1935年富山県砺波市に生まれた藤森は、金沢美術工芸大学油彩科にて高光一也に師事し、就職を機に名古屋に転居、現在まで日展、光風会を主として活躍しています。人間の内面を人物画に投影した精神性の深い作風は高い評価を得ており、2004年日展にて内閣総理大臣賞受賞、2008年には日本藝術院賞を受賞され、同年日本藝術院会員に就任されました。現在は日本藝術院会員、日展顧問、光風会副理事長を務めています。

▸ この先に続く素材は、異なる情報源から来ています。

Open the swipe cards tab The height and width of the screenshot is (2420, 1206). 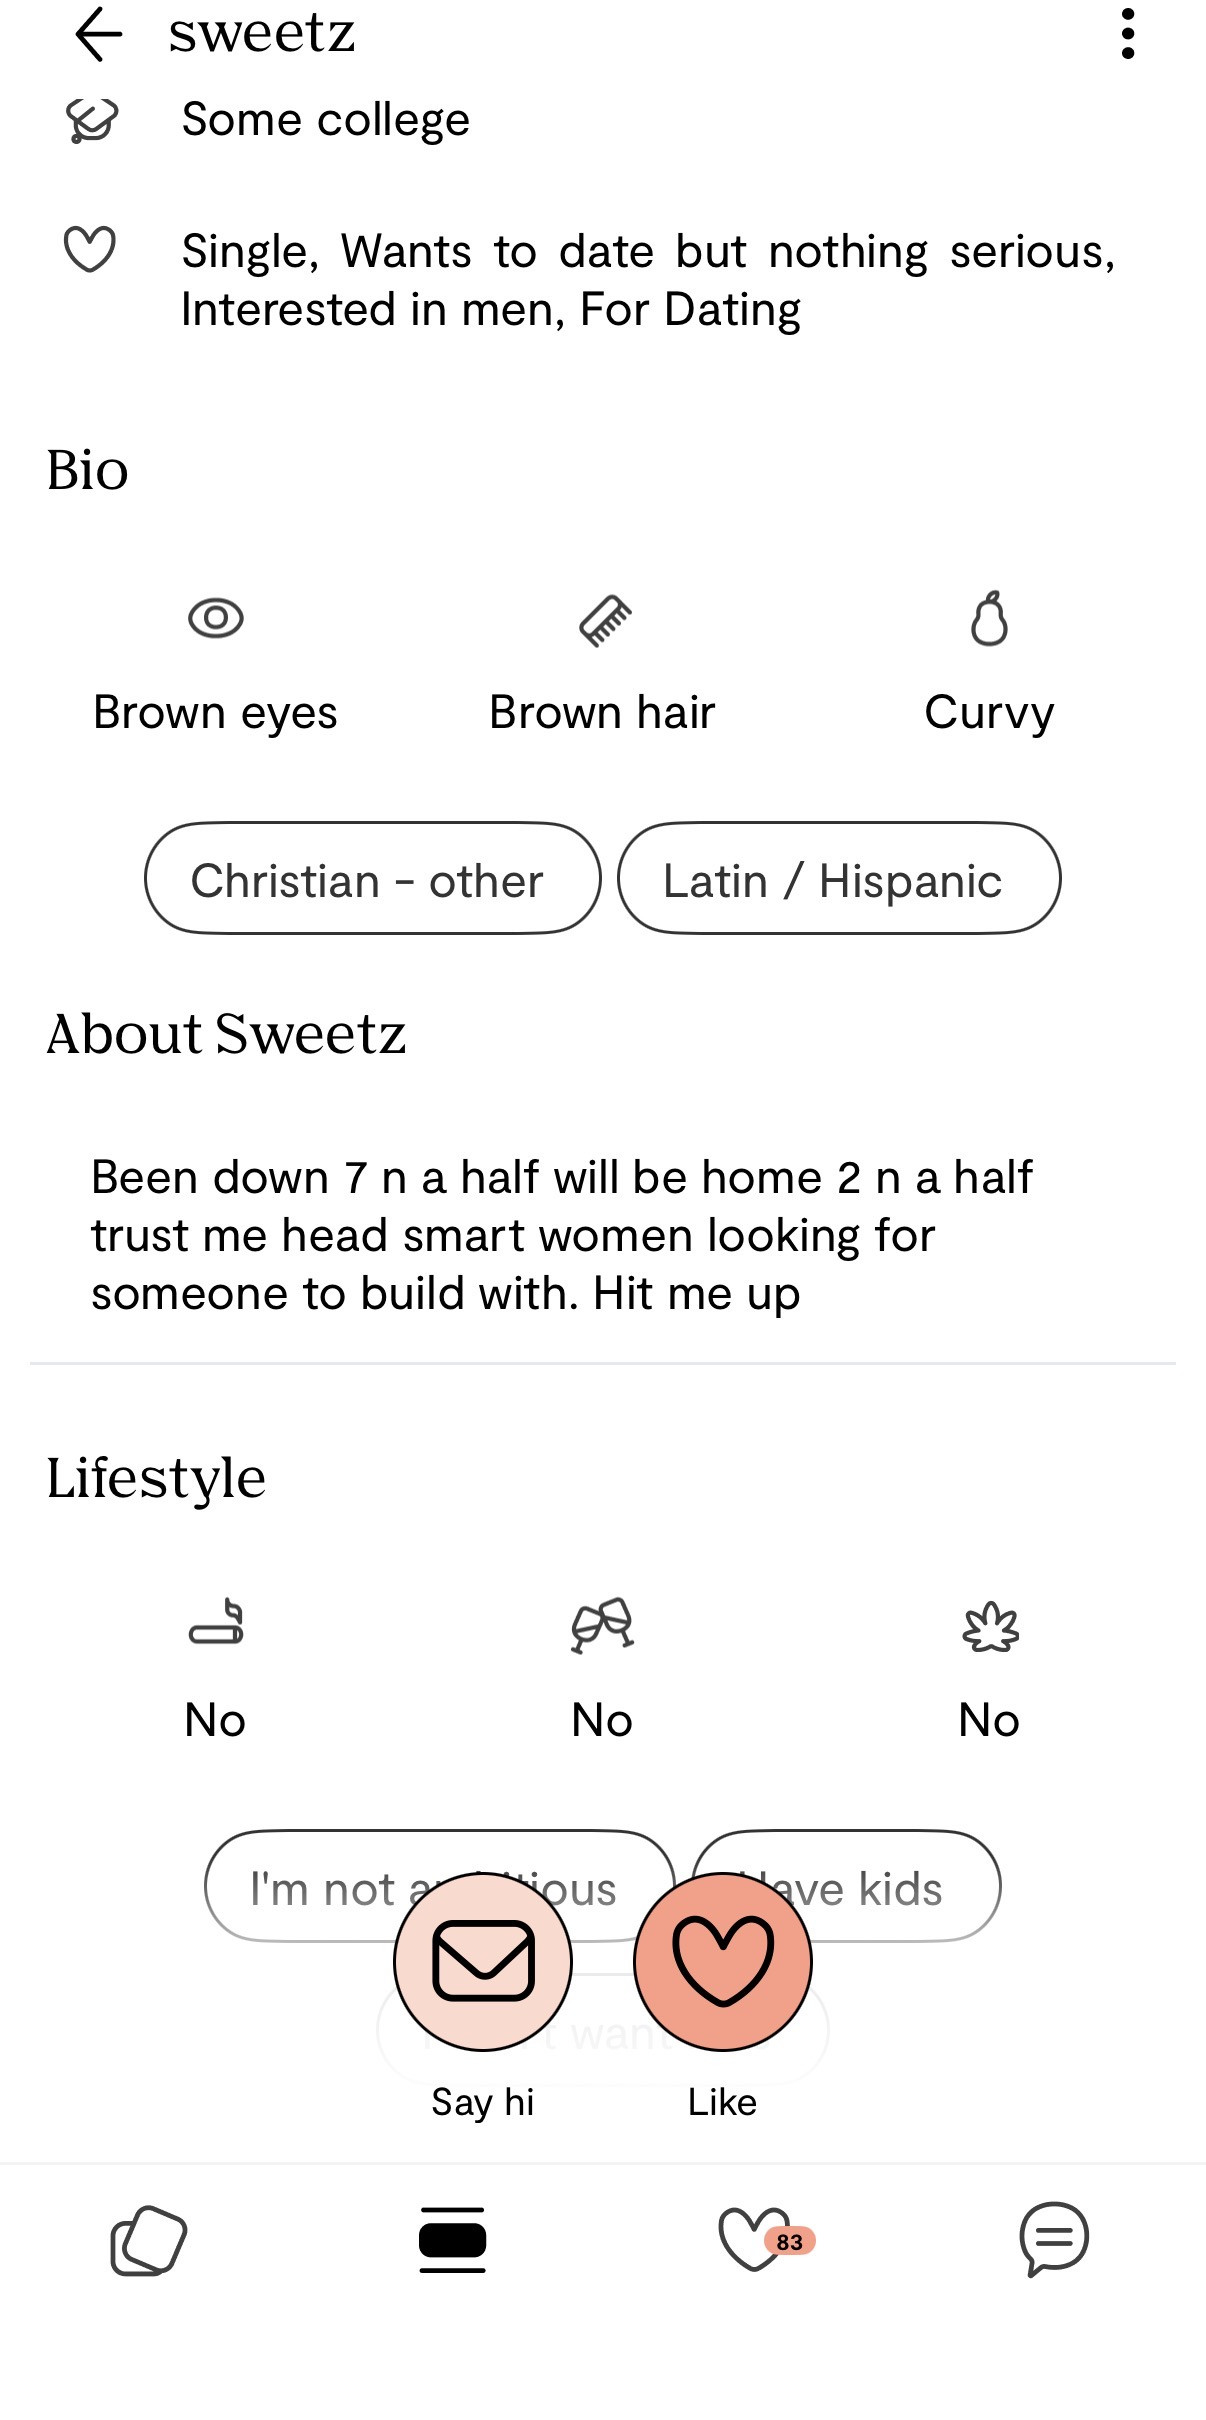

「祈りの美」をテーマとした2012年に続く第二回目となる本展では、幼い頃から一貫して描き続ける「人の姿」と、藤森の類まれなる表現力に焦点をあてます。新発見となる高校、大学時代の自画像は、最も身近な人の形。家族や友人など身近な人々を描いた画業の初期作品から、近年の荘厳な祈りをテーマとしたアドレーションシリーズ、そして世界的なアーティスト喜多郎を描いた2016年日展作品まで、人の姿を辿りながら画業の軌跡を展覧します。

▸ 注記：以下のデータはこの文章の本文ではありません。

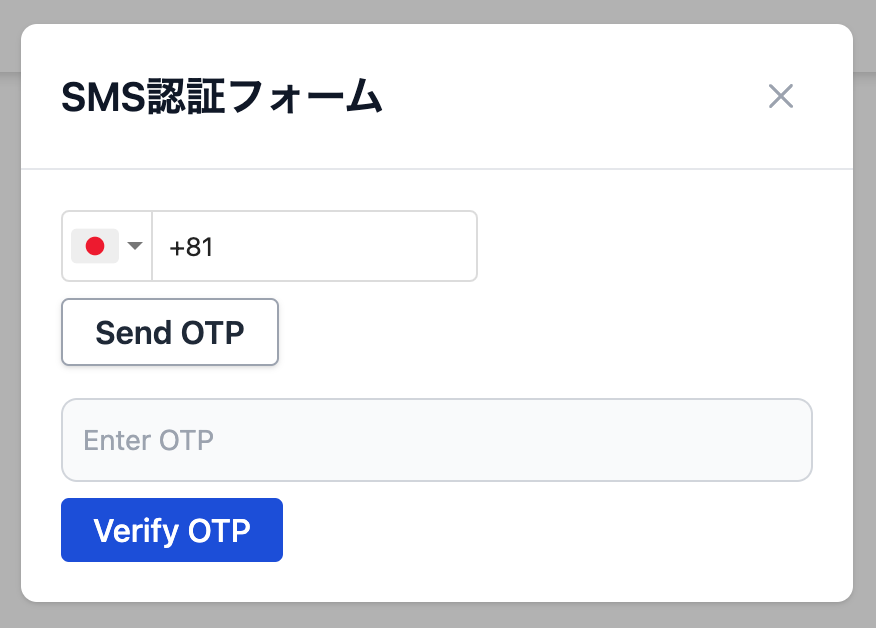Image resolution: width=876 pixels, height=628 pixels.
Task: Select the OTP code entry box
Action: [x=436, y=440]
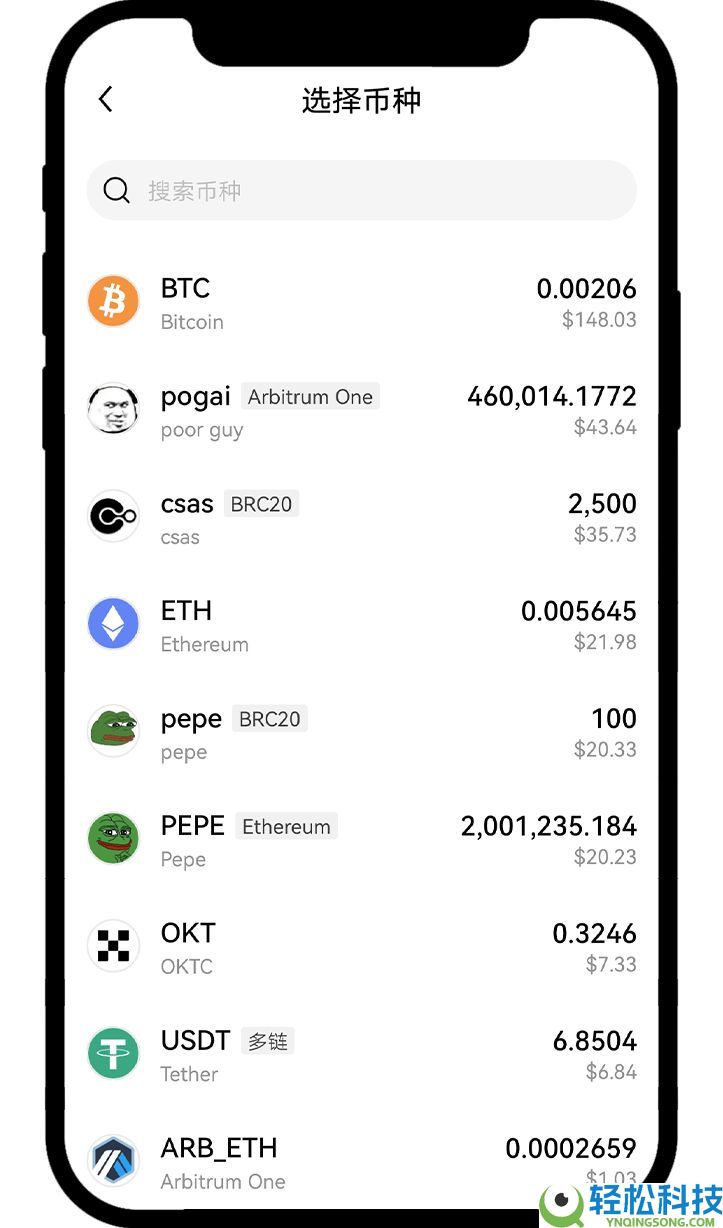Image resolution: width=723 pixels, height=1228 pixels.
Task: Focus the 搜索币种 search field
Action: click(x=380, y=190)
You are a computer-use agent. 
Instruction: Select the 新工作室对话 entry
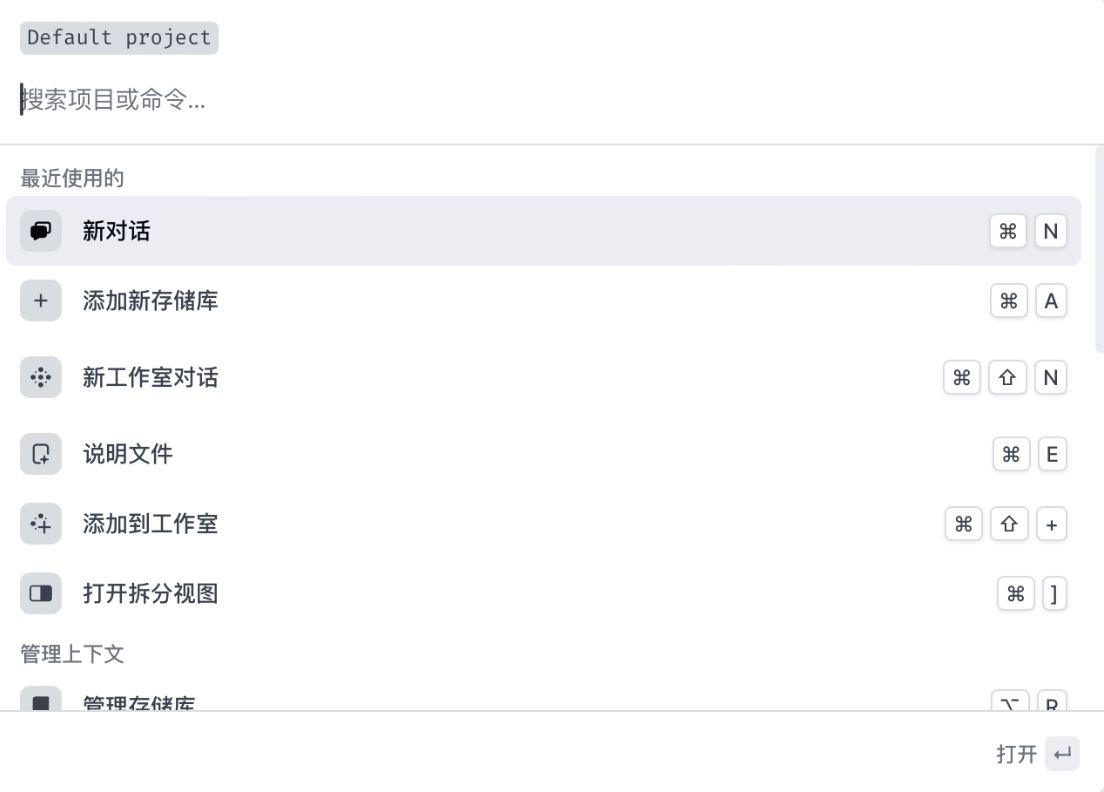click(150, 377)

また、本展では、圧倒的な存在感を放つ藤森の中世キリスト教の壁画と現代女性の肖像とを対峙させたその荘厳な作風が形づくられた創作のひみつを紐解きます。画家の取材したビザンチン聖堂などの写真や、力強い作品を生み出す礎として、学生時代から日記のように日々取り組んだ膨大なデッサンもあわせてご覧いただきます。藤森のデッサンは、勢いのある線で表され、空間や女性の個性も感じさせる正確さと、洗練された魅力にあふれています。デッサンや技法、画材などあわせてご覧いただくことによって、魅力ある作品を生み出す原動力や精神性、確かな高い技術力に基づく藤森兼明の創作の真髄に触れていただければ幸いです。